Posted by DrLove | 25.07.08, 16:50 GMT
Over a period of 25 years I was employed both in Australia and UK by the medical profession. I Australia I worked in the private sector for a prestigeous group of anaesthetists and in UK as PA to numerous consultants both in the NHS and in private practice. Unlike some of your previous correspondents, I have never come across any incompetence and found practioners in both counties to be equally competent. Of course doctors are human and as such are capable of human error and lay people should remember this when being free with criticism. It has to be applauded that GPs are now offer extended working hours to accommodate members of the workforce who are unable to attend during normal surgery hours. Considering the length of their training and the rigours of hospital hours I think the majority should be applauded for their work ethic. Come on you lot. Don't judge all by the few bad apples in the barrel.
Liz from Guildford
Posted by Liz Gibson | 25.07.08, 16:11 GMT
It seems a reasonable and responsible thing to do, to regularly check doctors. No one is above criticism and everyone can learn something new. I don't see what their objection is.

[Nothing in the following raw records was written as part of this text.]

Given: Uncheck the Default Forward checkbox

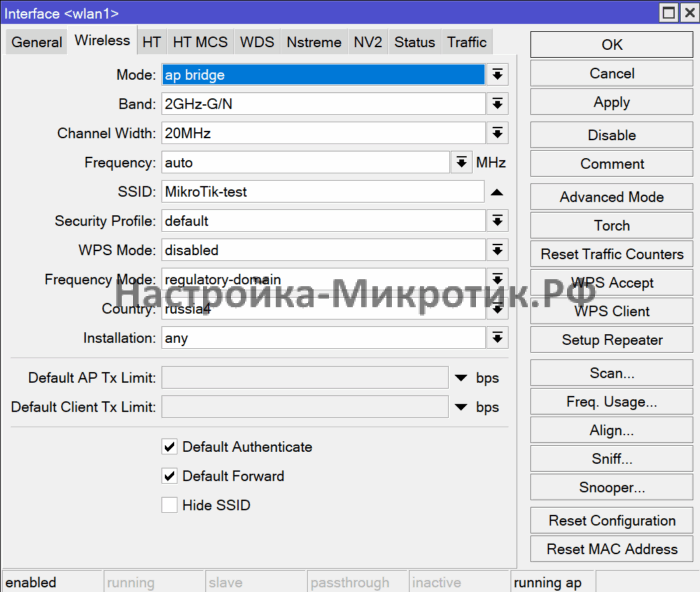Looking at the screenshot, I should [170, 476].
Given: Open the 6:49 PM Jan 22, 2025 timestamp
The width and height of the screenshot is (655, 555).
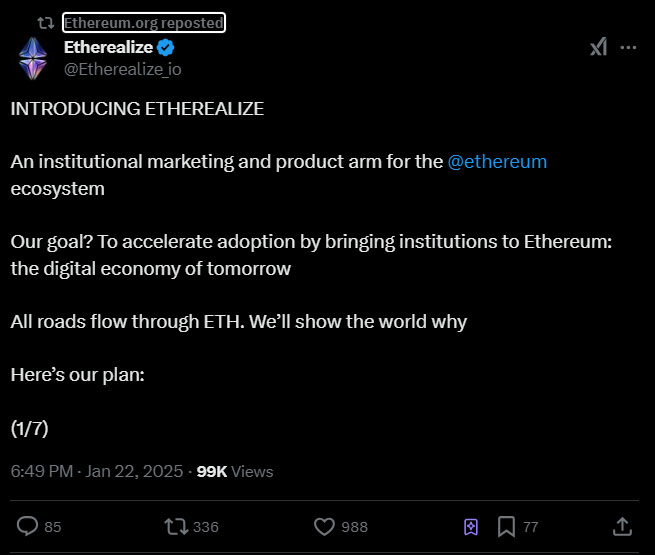Looking at the screenshot, I should pos(97,471).
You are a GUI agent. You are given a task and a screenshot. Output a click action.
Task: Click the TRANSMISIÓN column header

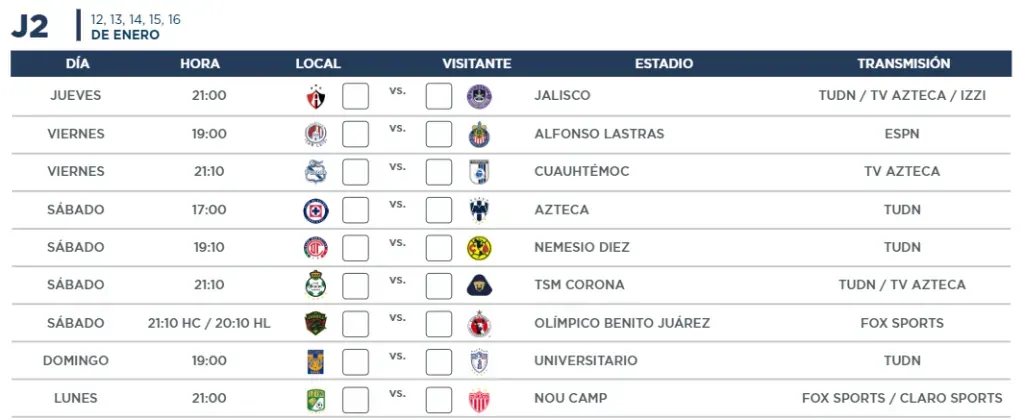coord(904,64)
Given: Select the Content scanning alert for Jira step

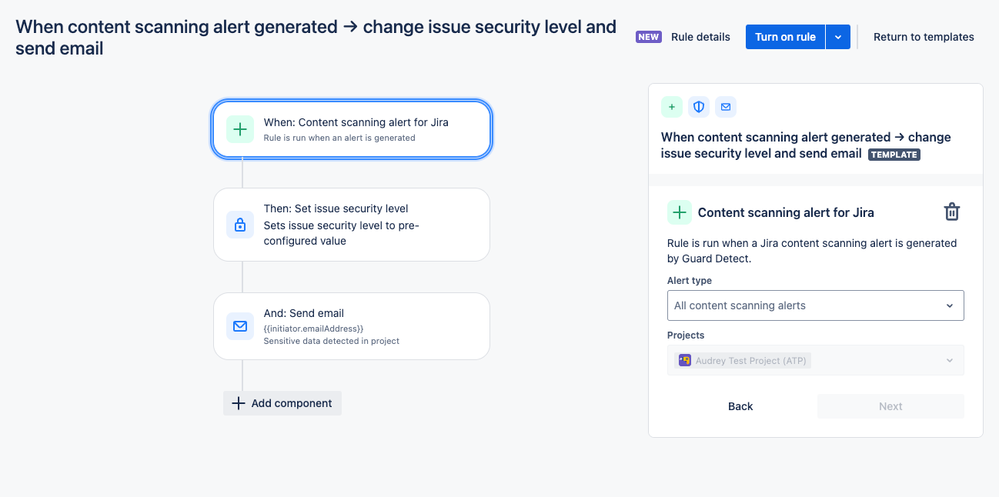Looking at the screenshot, I should click(352, 129).
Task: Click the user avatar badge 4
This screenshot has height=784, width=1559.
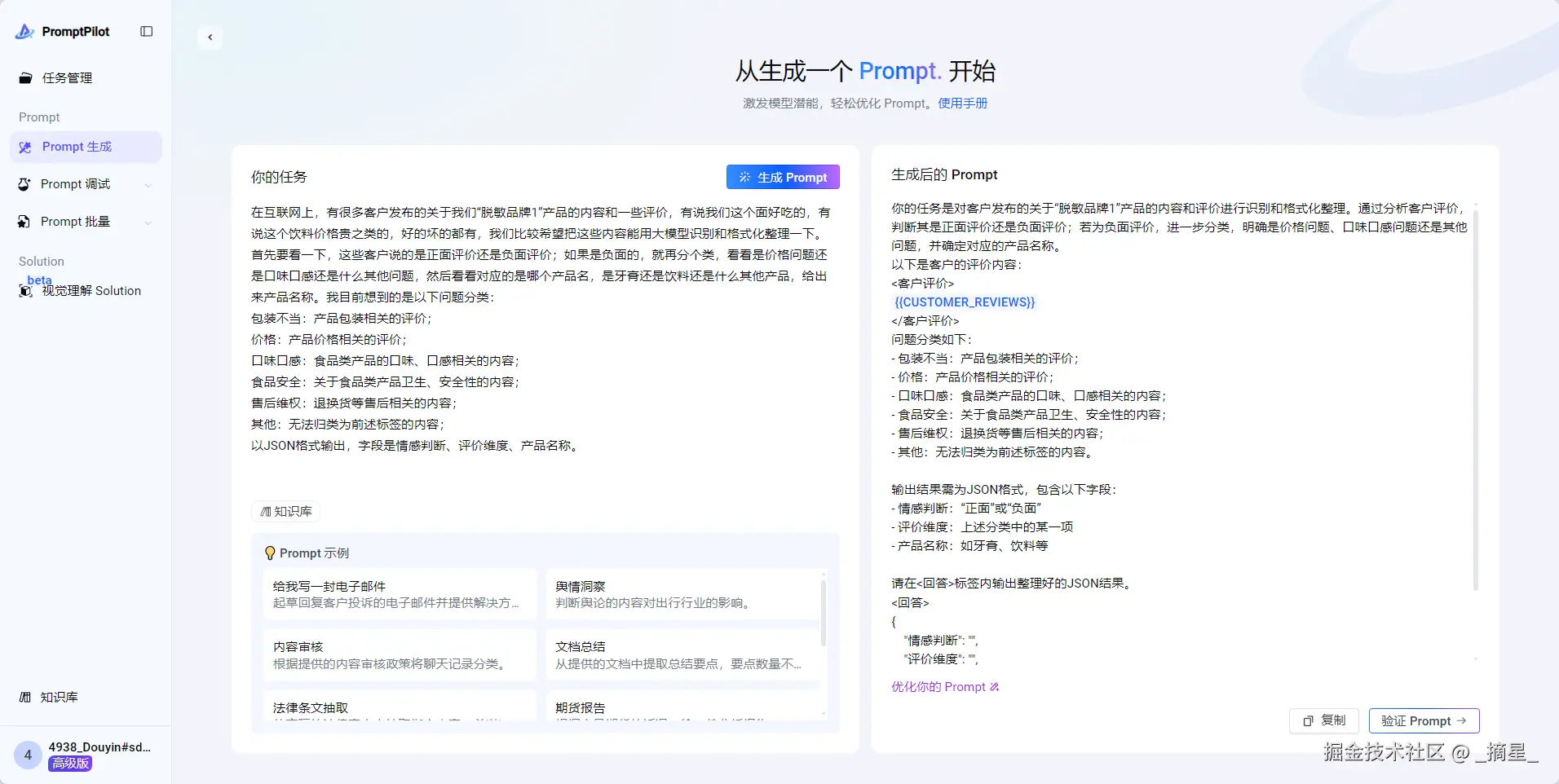Action: 28,755
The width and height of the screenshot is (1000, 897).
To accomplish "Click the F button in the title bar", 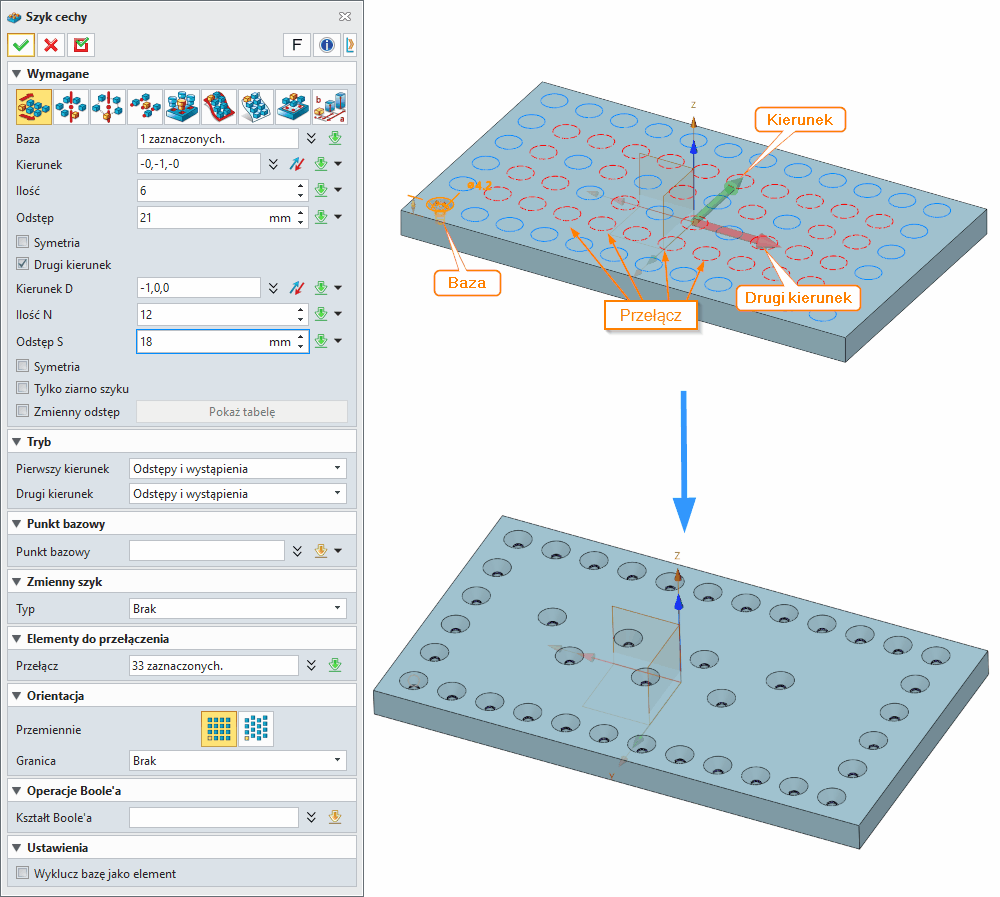I will (297, 45).
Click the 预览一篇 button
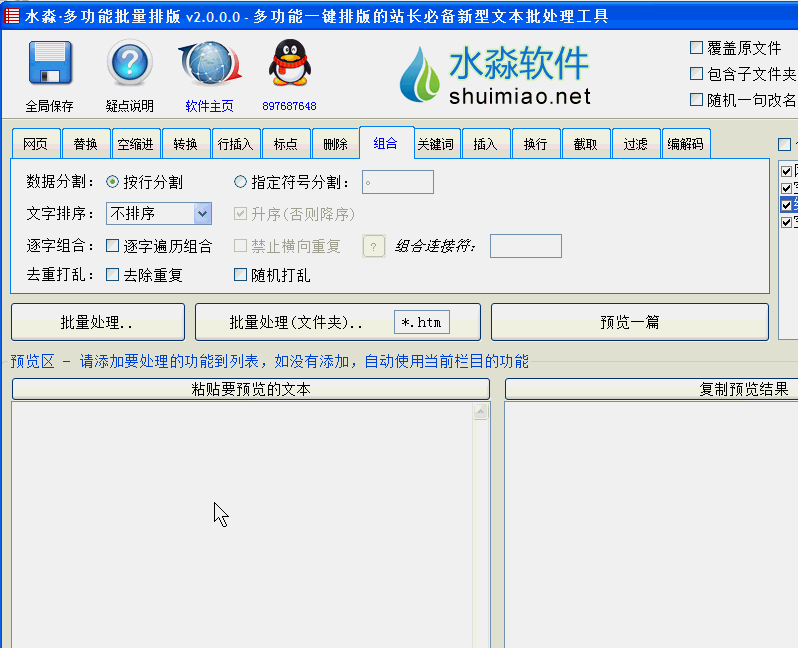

I've had family and friends who have been misdiagnosed and treated in an insensitive manner. One friend (now passed away) was told by her consultant that she had about another three months to live as her remission had come to an end. At the end of the consultation, as she left, he waved cheerily and said: see you in three to four months(!)
Good doctors (and there are many) have nothing to fear from having their competence checked. And as for the others, the sooner they are rooted out the better.